## Excerpt to read
┏━━

The literature on environmental self-identity models it as deriving from two main sources: past pro-environmental behaviors and values (Van der Werff et al., 2013b). We thus collected measures of universalistic values, in order to control for them in the empirical analysis. We used three survey questions from the European Social Survey (Davidov et al., 2008), asking respondents how much they felt similar to the individual described in different statements. The three statements we used to measure universalistic values are: (a) “It is important to this person that every person in the world is treated equally; everyone should have equal opportunities in life”; (b) “It is important to this person to listen to people who are different from him/her; even in case of disagreement, this person wants to understand them”; and (c) “This person strongly believes that people should care for nature. Looking after the environment is important to this person” (α = 0.62, M = 0.591, SD = 0.595). We construct an index of environmental values by taking the unweighted average of the three questions.
This section reports results of the analysis of the experimental data. We outline here the main steps we followed in the empirical analysis.
First, we investigate treatment effects on environmental self-identity. Namely, we use the data from the manipulation check on environmental self-identity to test whether the identity prime indeed had its intended effect.
We then study treatment effects on donation. We adopt different characterizations of the donation decision: first, we consider the overall average donation, including £0 donation amounts; second, we distinguish between the extensive margin, i.e., the decision of whether to donate or not, from the intensive margin, i.e., the choice of donation amount conditional on having donated. We use OLS regressions when the dependent variable is the donation amount and logit regressions when the outcome is an indicator equal to one if a positive donation is made.
In order to test whether the identity prime affects behavior through its influence on environmental self-identity, we follow the literature (Preacher and Hayes, 2008) and conduct mediated regression analysis. As recommended in the literature, we implement the mediation analysis through a total of 5,000 bootstrap samples, with 95% bias corrected and accelerated confidence intervals.
Finally, we examine a source of heterogeneity in treatment effects: prior pro-environmental behavior. It is likely that the impact of the prime depends on the number of environmental behaviors, asked about in the prime, that the individual actually performs. Since the rationale behind the prime relies on the assumption that claiming to perform regularly several pro-environmental behaviors will boost environmental self-identity, it is plausible that the prime will not affect the identity of individuals, who do not perform those behaviors frequently. We thus classify individuals depending on whether their reported engagement with the pro-environmental behaviors, listed in the prime, is above or below the median level of engagement in the sample. We define below median performers as the Low frequency group, and the above median ones as High frequency group and test whether the identity prime has a different impact on these two sets of subjects. Since engagement is not randomly allocated, but is likely to depend, among other things, on environmental values; and given that environmental values are also likely to independently influence the dependent variables, identity and donation, we control for them in the heterogeneity analysis.

┗━━

## Record extracts
┏━━

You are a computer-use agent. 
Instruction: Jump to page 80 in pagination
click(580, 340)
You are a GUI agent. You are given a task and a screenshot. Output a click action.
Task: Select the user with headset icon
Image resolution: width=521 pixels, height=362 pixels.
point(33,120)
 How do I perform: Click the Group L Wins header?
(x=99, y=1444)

┗━━
┏━━

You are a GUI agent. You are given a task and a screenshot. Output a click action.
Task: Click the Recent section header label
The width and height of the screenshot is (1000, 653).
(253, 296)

┗━━

## Problem statement
Carry on the passage about the environmental self-identity experiment from its final sentence, writing the next part of its analysis.

## Result of this exercise
Overall, participants are aged between 18 and 73, 44% of them are female, 56% have university-level education and their average household income is between £2,000 and £3,000. Of the final sample, the identity priming only group comprises 95 participants (44 female); aged between 19 and 63; and 64% have completed a university-level qualification. The group exposed both to identity priming and social information comprises 104 participants (46 female); age ranges from 18 to 61; and 49% have completed a university-level qualification. The social information only group comprises 95 participants (39 female); aged between 18 and 58; with 59% of them having university-level qualification. Finally, the control group comprises 103 participants (48 female) with age ranging from 18 to 73; and 54% of them with university-level qualification. Supplementary Table S1, available in the online appendix, reports summary statistics and balance tests.
Impact of Identity Priming on Donation
Overall, subjects donated on average £0.27. This is in line with previous studies on contribution to charities, where participants donated around a third of their endowment (Bolton et al., 1998; Clot et al., 2016). Figure 2 reports the distribution of donation per experimental condition: across conditions, the distribution has a mode at £0, with smaller modes at £0.5 and £1.
Figure 2. Distribution of donation per experimental condition, Study 1. IP, identity priming; SI, social information; IP – SI, identity priming and social information. Dashed line represents mean value.
Our identity priming is successful: participants reminded of their past pro-environmental behaviors exhibit a stronger environmental self-identity compared to the control group (Column 1, Table 2).3 Further, environmental self-identity is correlated to donation: the stronger environmental self-identity, the higher the average donation (B = 0.053, p < 0.01). This effect is due to the link between identity and donation on the extensive margin (B = 0.376, p < 0.01), while there is not a significant correlation on the intensive margin (B = 0.002, p > 0.10).
In spite of this positive correlation, the overall effect of the identity prime on donation is negative (Columns 2–4, Table 2), indicating no positive spillovers from prior pro-environmental behaviors to donation. Considering the effect of the prime on all participants exposed to the treatment, we find that, compared to the control group, the negative effect is significant only on the intensive margin (B = -0.112, p < 0.10). Similarly, Anderson Darling test reveals no differences between the distribution of average donation between participants in control and in identity only groups (Figure 2). To test whether the identity manipulation influenced average donation through its effect on environmental self-identity, we conduct mediation analysis.4 We detect partial and inconsistent mediation effects (MacKinnon et al., 2007): while average indirect effects are positive (B = 0.013, p < 0.10), the average direct effect is negative (B = -0.061, p < 0.10). These results suggest that reminding people of their past pro-environmental behaviors strengthens their self-identity, which, in turn, is positively related to donation. Nevertheless, for a given level of environmental self-identity, individuals donate less in the identity prime than in the control condition.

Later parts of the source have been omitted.